Paragrapho 1.º- A denuncia deverá ser minuciosa trazendo a indicação necessarias á sua elucidação. Recebendo-a, o juiz abrirá a instancia de instrucção atrazo nunca superior a 15 dias.
Paragrapho 2.º - Durante a instrucção, o promotor publico e o menor poderão, a criterio do juiz, solicitar todas as diligencias que entenderem necessarias á prova da denuncia ou da defeza, que deverá ser préviamente deduzida por escripto.
Paragrapho 3.º - Finda a instrucção, o juiz designará audiencia de julgamento, em que ouvirá, verbalmente, cada um por sua vez, o promotor publico e o defensor. O juiz lavrará sua sentença no prazo de tres dias, publicando-a em mãos do escrivão.
Paragrapho 4.º - Em caso algum será permittido á parte offendida intervir no processo como auxiliar da accusação.
Artigo 15. - É o Poder Executivo autorizado a mandar construir, em terrenos do Instituto Disciplinar, ou onde for mais, conveniente, uma Escola de Preservação para menores de 14 annos do sexo masculino e uma Escola de Preservação e Reforma para menores de 18 annos do sexo feminino,
Paragrapho 1.º - Nestes estabelecimentos, que serão distantes um do outro, que não terão nenhuma communicação entre si e que comportarão tantos pavilhões quantos forem necessarios, os menores serão divididos em tres classes completamente separados a saber: 1ª menores abandonados; 2ª menores pervertidos; 3ª menores delinquentes.

→ **Dados para análise**
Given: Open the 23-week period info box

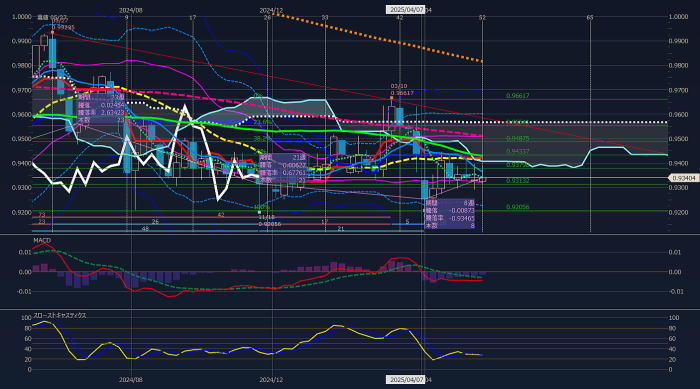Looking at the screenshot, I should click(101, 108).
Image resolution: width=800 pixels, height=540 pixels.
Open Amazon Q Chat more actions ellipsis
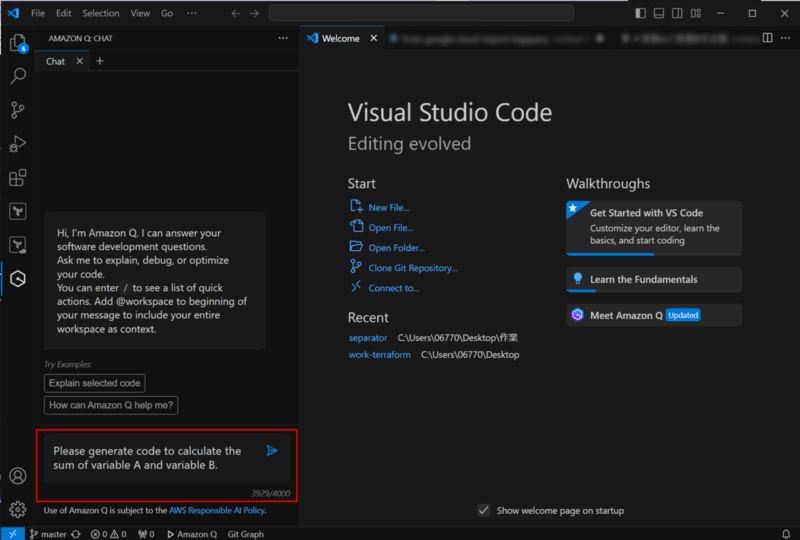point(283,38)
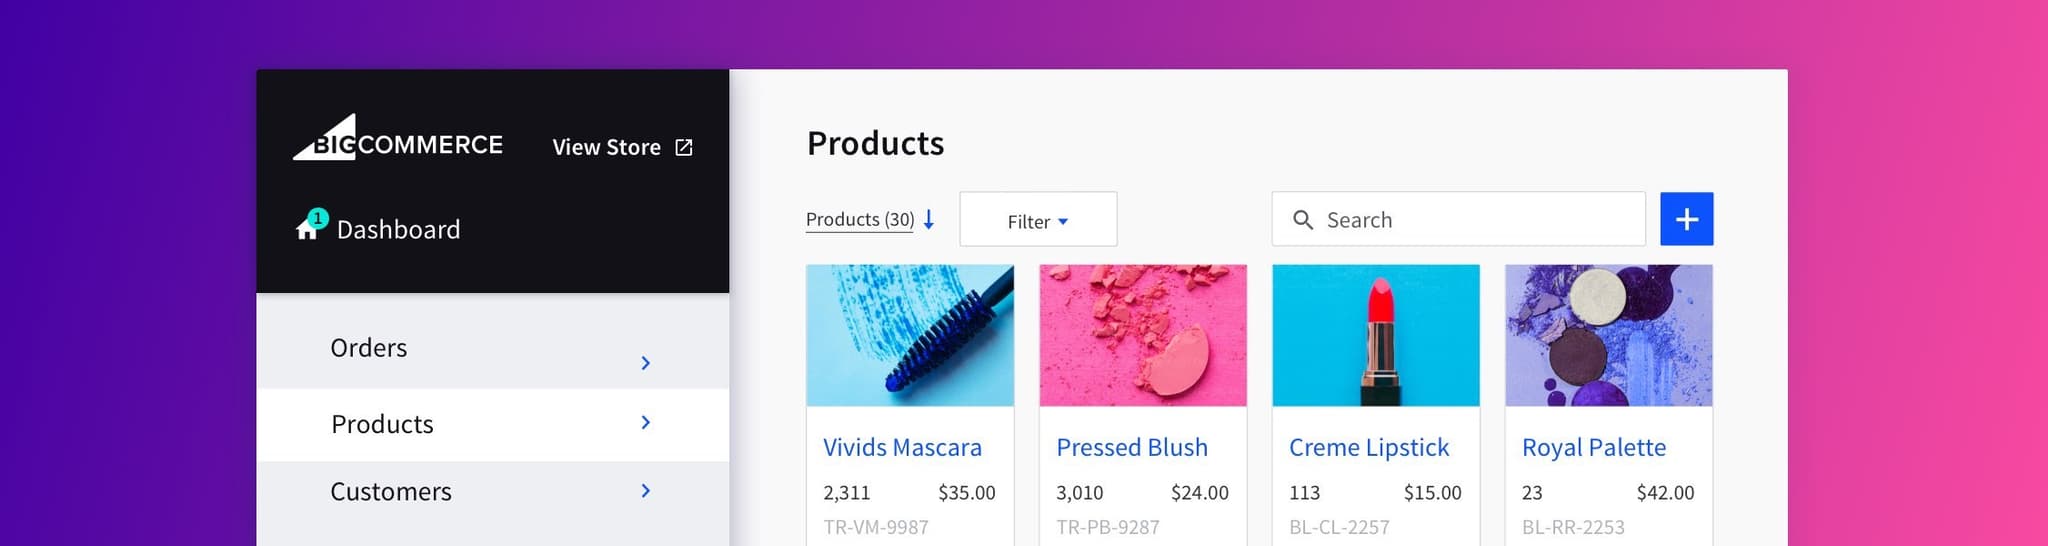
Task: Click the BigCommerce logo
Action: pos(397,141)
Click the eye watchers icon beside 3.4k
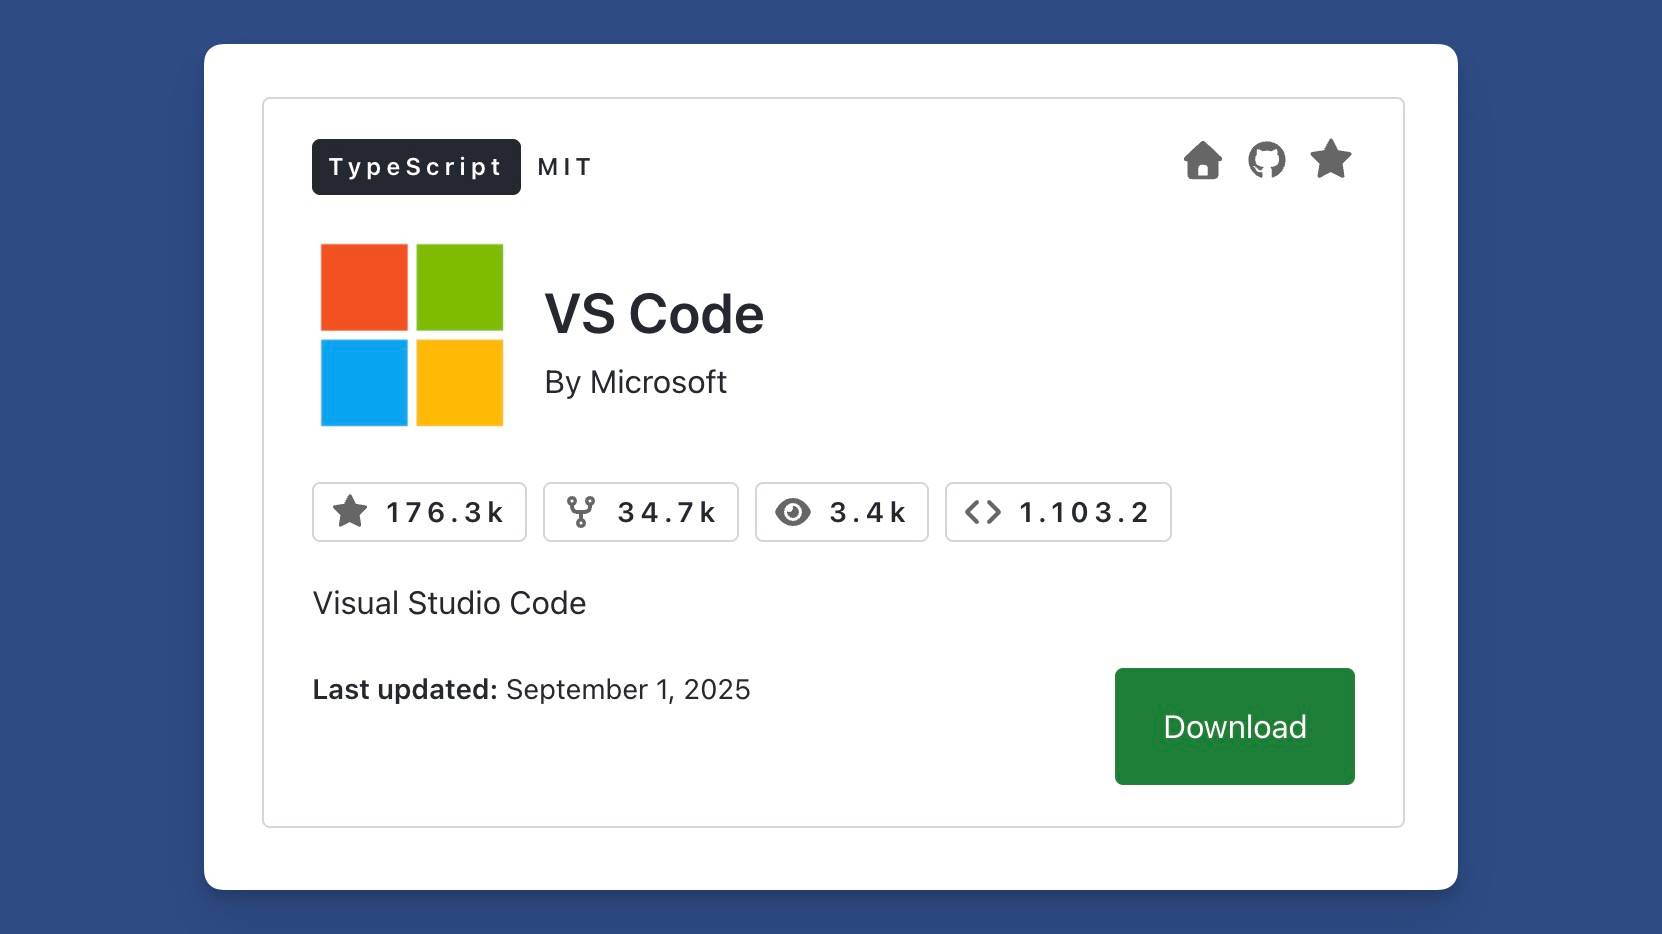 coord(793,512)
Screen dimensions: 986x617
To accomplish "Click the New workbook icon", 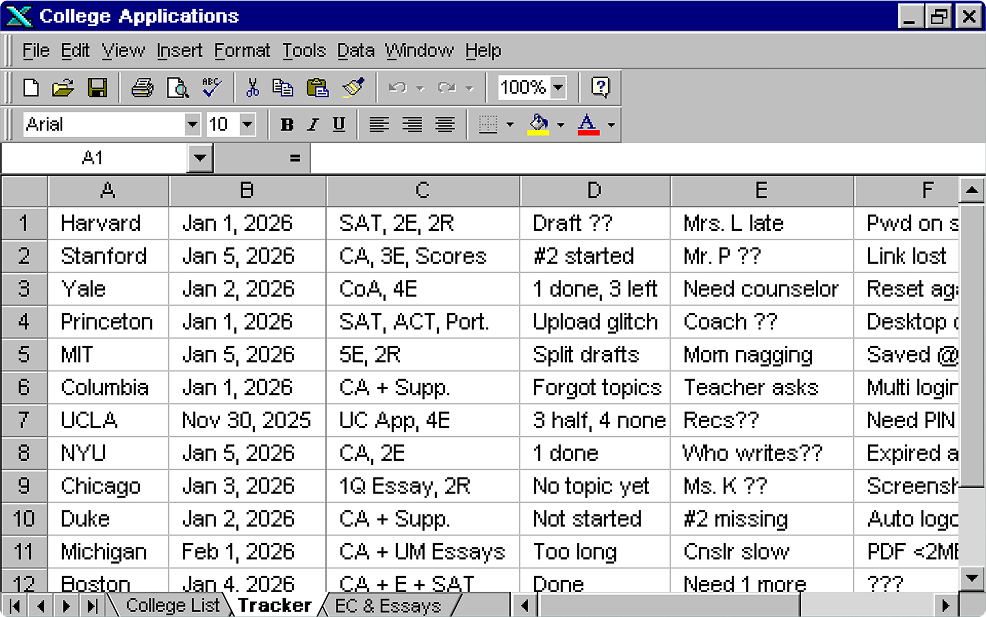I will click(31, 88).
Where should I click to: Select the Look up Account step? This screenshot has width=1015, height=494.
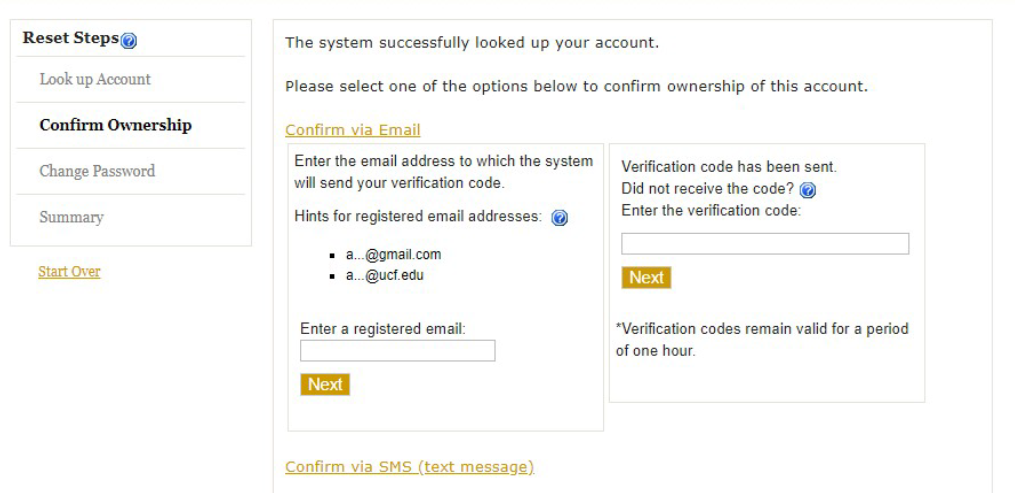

→ **Exercício 1**
No trecho sobre o processo de menores, em que prazo o juiz deve lavrar sua sentença depois da audiência de julgamento?
→ **Exercício 2**
Reproduza do trecho tudo o que vai de "Paragrapho 1.º- A" até "auxiliar da accusação.".
Baseie-se apenas no trecho para leitura.

→ **Sua resposta 1**
No prazo de três dias.

→ **Sua resposta 2**
Paragrapho 1.º- A denuncia deverá ser minuciosa trazendo a indicação necessarias á sua elucidação. Recebendo-a, o juiz abrirá a instancia de instrucção atrazo nunca superior a 15 dias.
Paragrapho 2.º - Durante a instrucção, o promotor publico e o menor poderão, a criterio do juiz, solicitar todas as diligencias que entenderem necessarias á prova da denuncia ou da defeza, que deverá ser préviamente deduzida por escripto.
Paragrapho 3.º - Finda a instrucção, o juiz designará audiencia de julgamento, em que ouvirá, verbalmente, cada um por sua vez, o promotor publico e o defensor. O juiz lavrará sua sentença no prazo de tres dias, publicando-a em mãos do escrivão.
Paragrapho 4.º - Em caso algum será permittido á parte offendida intervir no processo como auxiliar da accusação.